3. Diagnosa III Kaji kemampuan belajar klien (misalnya; tingkat kecemasan, perhatian, kelelahan, tingkat partisipasi, lingkungan yang memungkinkan klien untuk belajar, seberapa banyak yang telah diketahui, media yang tepat dan siapa yang dipercaya): kemampuan belajar berkaitan dengan keadaan emosi dan kesiapan fisik. Keberhasilan tergantung pada sebatasmana kemampuan klien. Identifikasi tanda-tanda yang dapat dilaporkan pada dokter (misalnya; hemoptisis, nyeri dada, demam, kesulitan nafas, kehilangan pendengaran, vertigo): mengindikasikan perkembangan penyakit atau efek samping dari pengobatan yang membutuhkan evaluasi secepatnya. Menekankan pentingnya asupan diet TKTP (tinggi kalori tinggi protein) dan intake cairan yang adekuat: mencukupi kebutuhan metabolik, mengurangi kelelahan, intake cairan yang memadai membantu mengencerkan dahak.

Berikan informasi yang spesifik dalam bentuk tulisan untuk klien dan keluarga (misalnya; jadwal minum obat.

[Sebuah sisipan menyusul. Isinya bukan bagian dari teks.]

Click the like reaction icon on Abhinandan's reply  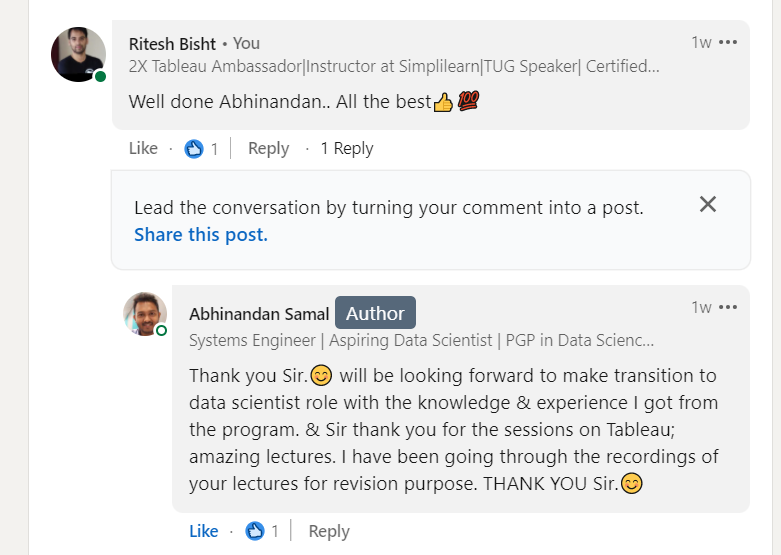point(254,531)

Informasi tertulis dapat mengingatkan klien tentang informasi yang telah diberikan. Pengulangan informasi dapat membantu mengingatkan klien): menjelaskan dosis obat, frekwensi, tindakan yang diharapkan dan perlunya therapi dalam jangka waktu lama. Mengulangi penyuluhan mengenai potensial interaksi antara obat yang diminum dengan obat / subtansi lain. Peningkatan partisipasi klien dan keluarga untuk mematuhi aturan terapi dan mencegah terjadinya putus obat. Jelaskan tentang efek samping dari pengobatan yang mungkin timbul (misalnya; ulut kering, konstipasi, gangguan penglihatan, sakit kepala, peningkatan tekanan darah: dapat mencegah keraguan terhadap pengobatan dan meningkatkan kemampuan klien untuk menjalani terapi. Review tentang cara penularan TB ( misalnya; umumnya melalui inhalasi udara yang mengandung kuman, tapi mungkin juga menular melalui urine jika infeksinya mengenai sistem urinaria ) dan resiko kambuh kembali: pengetahuan yang cukup dapat mengurangi resiko penularan/kambuh kembali.

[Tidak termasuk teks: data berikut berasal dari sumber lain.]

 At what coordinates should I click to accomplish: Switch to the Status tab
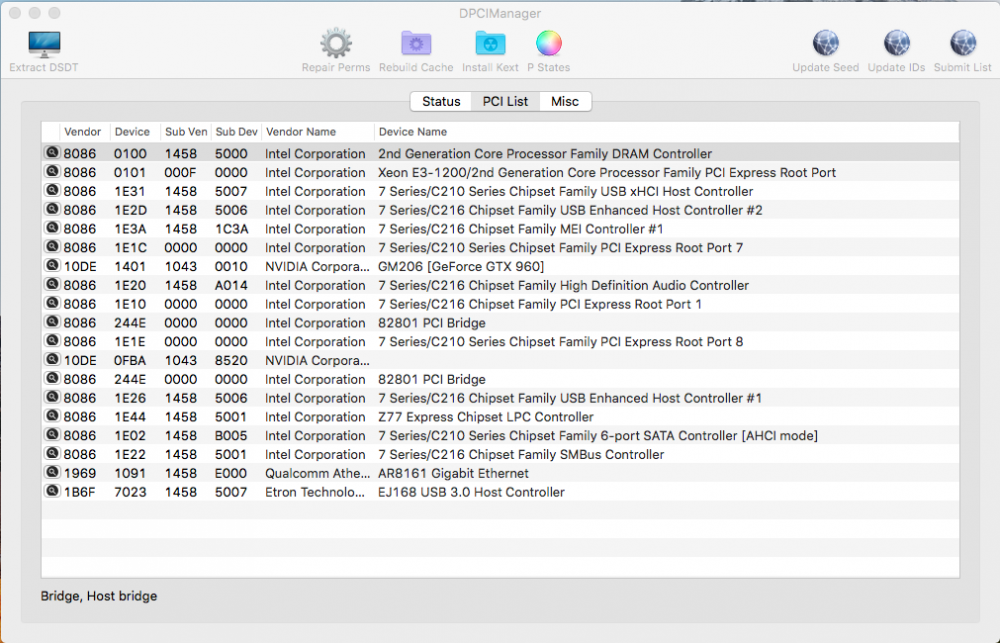[x=441, y=101]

4. Diagnosa IV Kaji dan komunikasikan status nutrisi klien dan keluarga seperti yang dianjurkan (misalnya; catat turgor kulit, timbang berat badan, integritas mukosa mulut, kemampuan dan ketidakmampuan menelan, adanya bising usus, riwayat nausea, vomiting atau diare: digunakan untuk mendefinisikan tingkat masalah dan intervensi. Kaji pola diet klien yang disukai/tidak disukai: membantu intervensi kebutuhan yang spesifik, meningkatkan intake diet klien. Monitor intake dan output secara periodik: mengukur keefektifan nutrisi dan cairan. Catat adanya anoreksia, nausea, vomiting, dan tetapkan jika ada hubungannya dengan medikasi. Monitor volume, frekwensi, konsistensi BAB: dapat menentukan jenis diet dan mengidentifikasi pemecahan masalah untuk meningkatkan intake nutrisi. Anjurkan bedrest: membantu menghemat energi khususnya terjadinya metabolik saat demam. Lakukan perawatan oral sebelum dan sesudah terapi respirasi: mengurangi rasa yang tidak enak dari sputum atau obat-obat yang digunakan untuk pengobatan yang dapat merangsang vomiting.